▸ **Exercise details**:
Take from the entries below the stretch from the line with "Where should I click to: Click the Buy" through the line with "Click the Mid-Market company size label", and return it exactly, leaving the pictures out.

▸ **Provided material**:
•••••
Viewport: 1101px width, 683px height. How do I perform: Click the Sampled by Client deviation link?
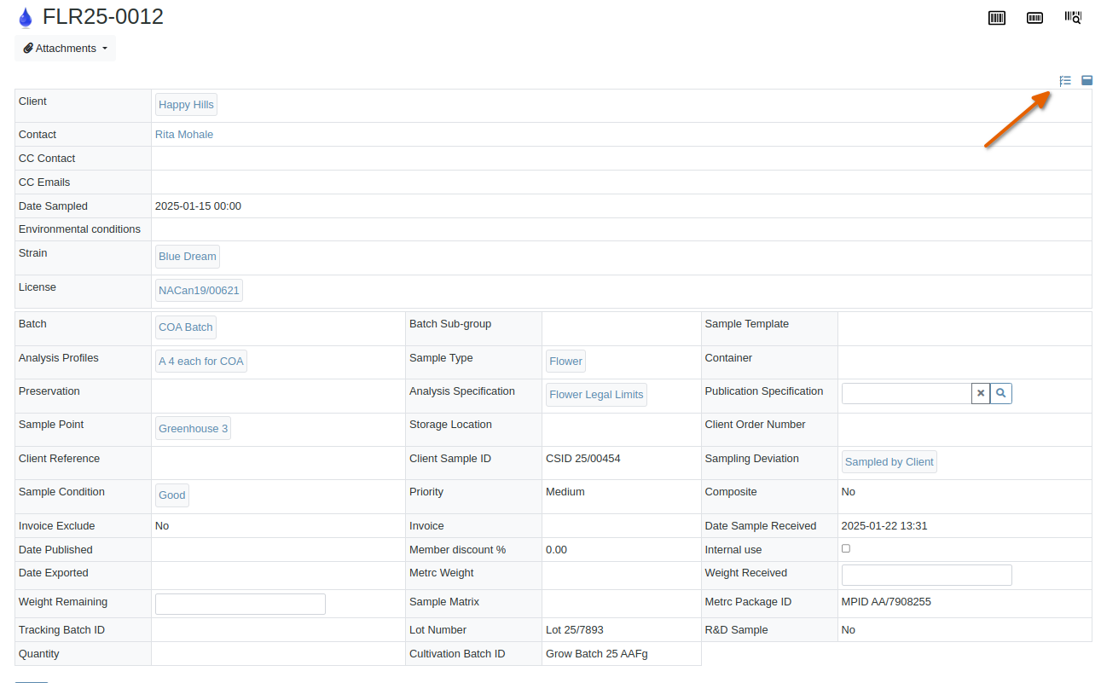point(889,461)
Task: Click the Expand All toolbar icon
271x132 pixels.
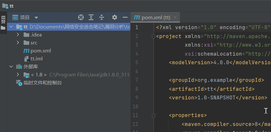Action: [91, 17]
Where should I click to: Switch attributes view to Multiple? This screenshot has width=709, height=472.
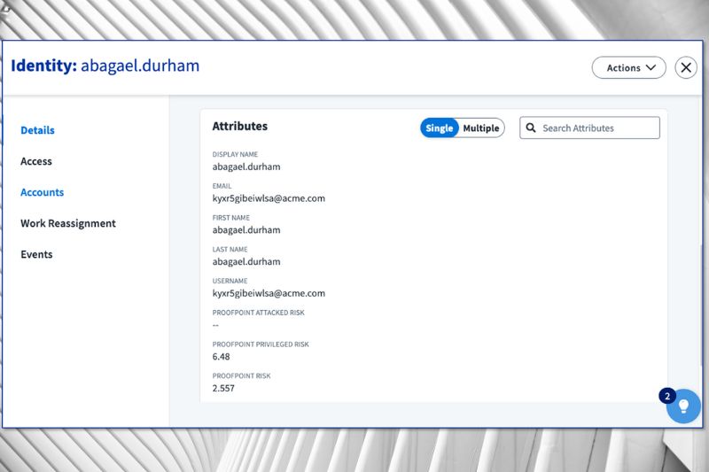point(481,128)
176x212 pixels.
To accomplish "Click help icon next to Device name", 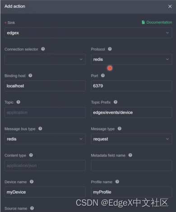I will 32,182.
•••••
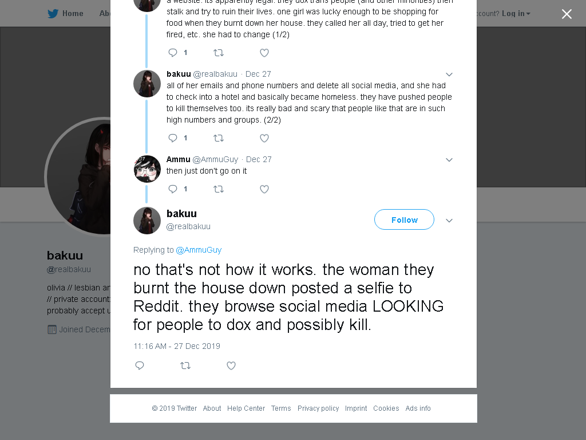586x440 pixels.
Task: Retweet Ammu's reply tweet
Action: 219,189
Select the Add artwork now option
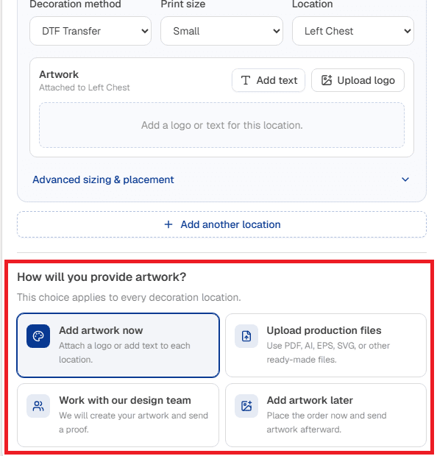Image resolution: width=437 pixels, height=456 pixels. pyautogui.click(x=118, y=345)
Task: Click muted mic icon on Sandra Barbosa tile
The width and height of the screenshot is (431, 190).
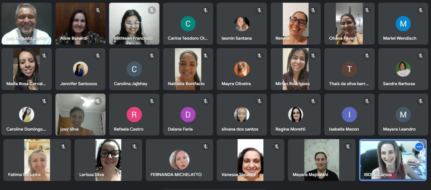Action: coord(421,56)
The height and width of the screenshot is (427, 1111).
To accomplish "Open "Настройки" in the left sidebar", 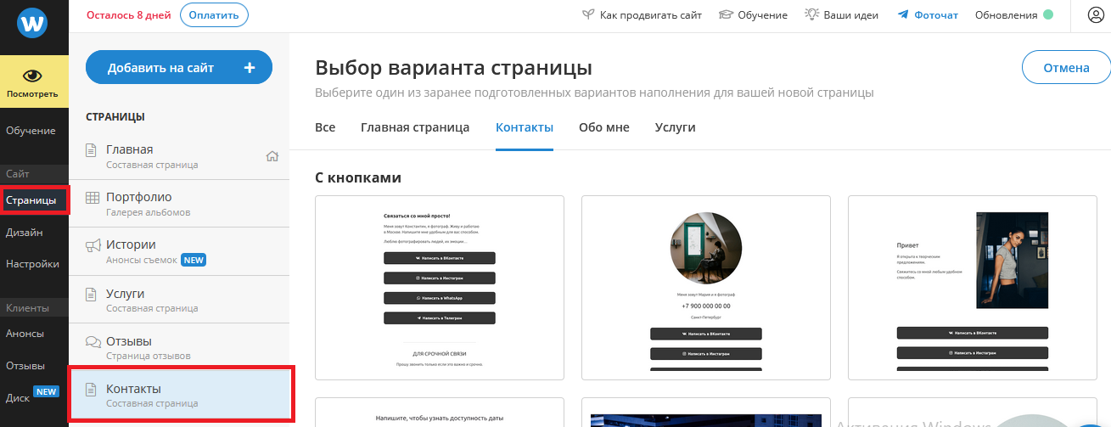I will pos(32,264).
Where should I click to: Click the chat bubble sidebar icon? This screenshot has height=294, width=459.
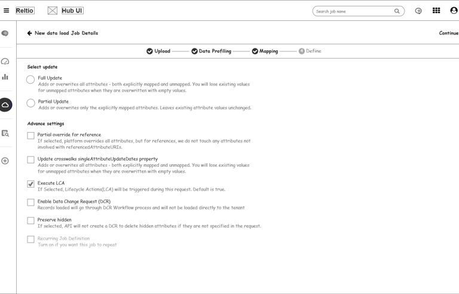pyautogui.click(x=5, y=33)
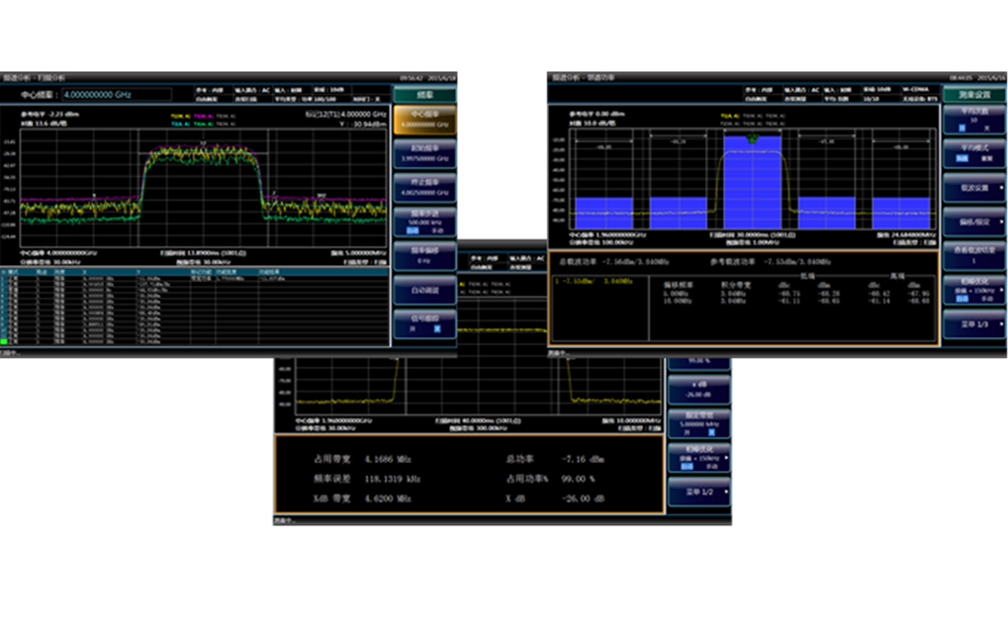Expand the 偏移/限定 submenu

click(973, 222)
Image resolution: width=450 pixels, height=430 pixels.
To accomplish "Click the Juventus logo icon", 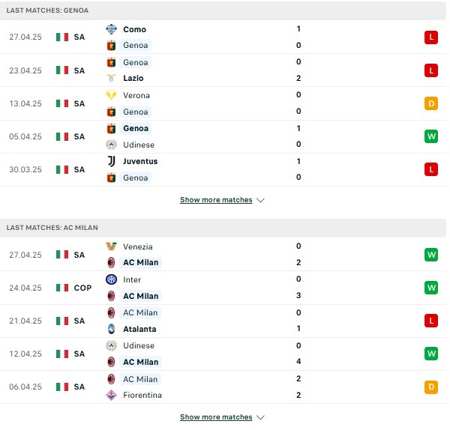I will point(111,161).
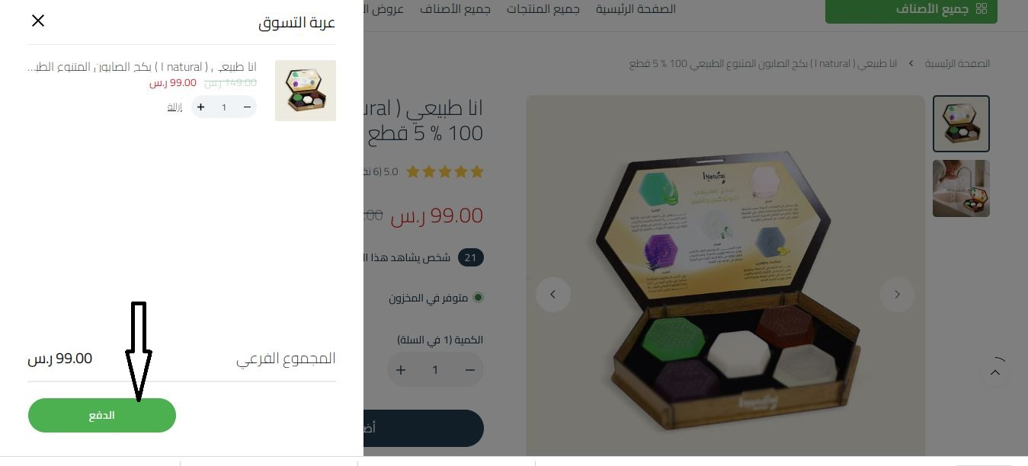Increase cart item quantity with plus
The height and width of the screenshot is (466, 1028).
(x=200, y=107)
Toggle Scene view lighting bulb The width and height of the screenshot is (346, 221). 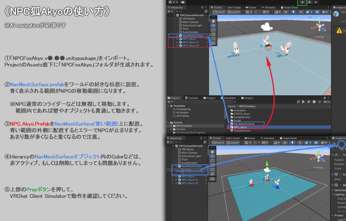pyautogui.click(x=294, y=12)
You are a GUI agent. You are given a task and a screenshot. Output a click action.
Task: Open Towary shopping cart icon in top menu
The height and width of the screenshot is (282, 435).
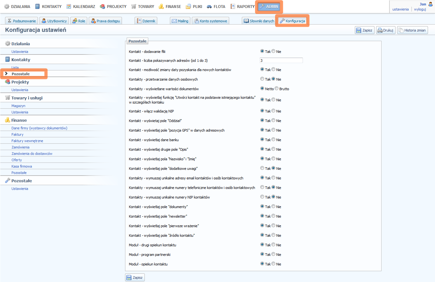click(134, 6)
•••••
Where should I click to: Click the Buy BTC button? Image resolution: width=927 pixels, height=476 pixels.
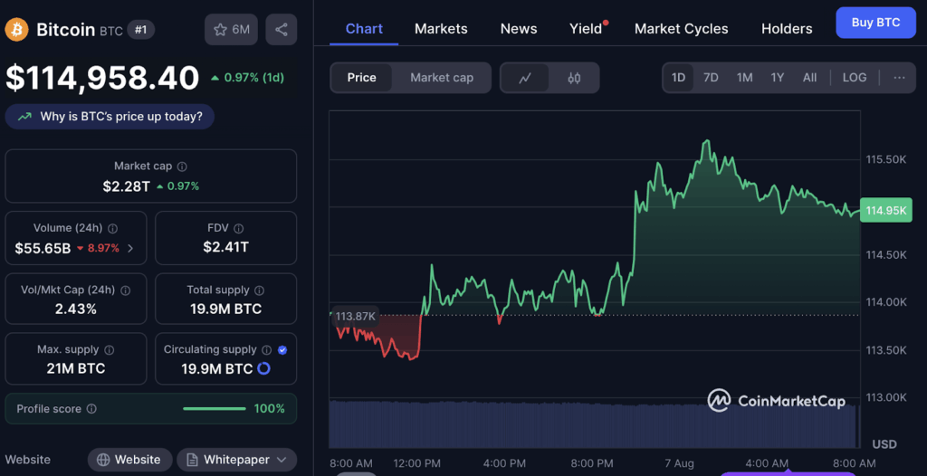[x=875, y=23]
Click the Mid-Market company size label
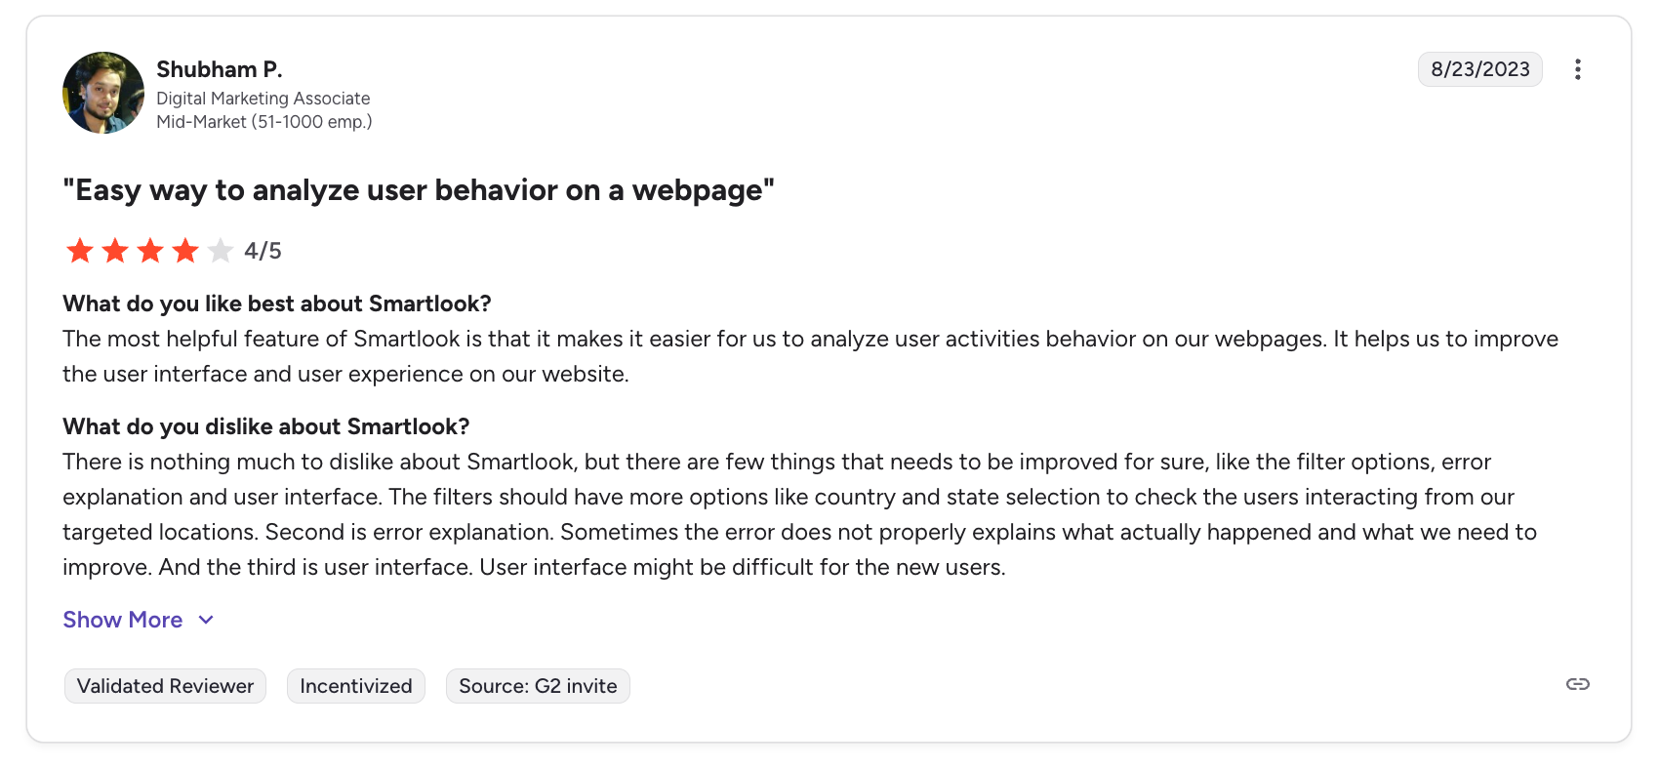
•••••
▸ **Answer space**:
Where should I click to: Click the Buy BTC button? Image resolution: width=927 pixels, height=476 pixels.
[x=875, y=23]
Click the Mid-Market company size label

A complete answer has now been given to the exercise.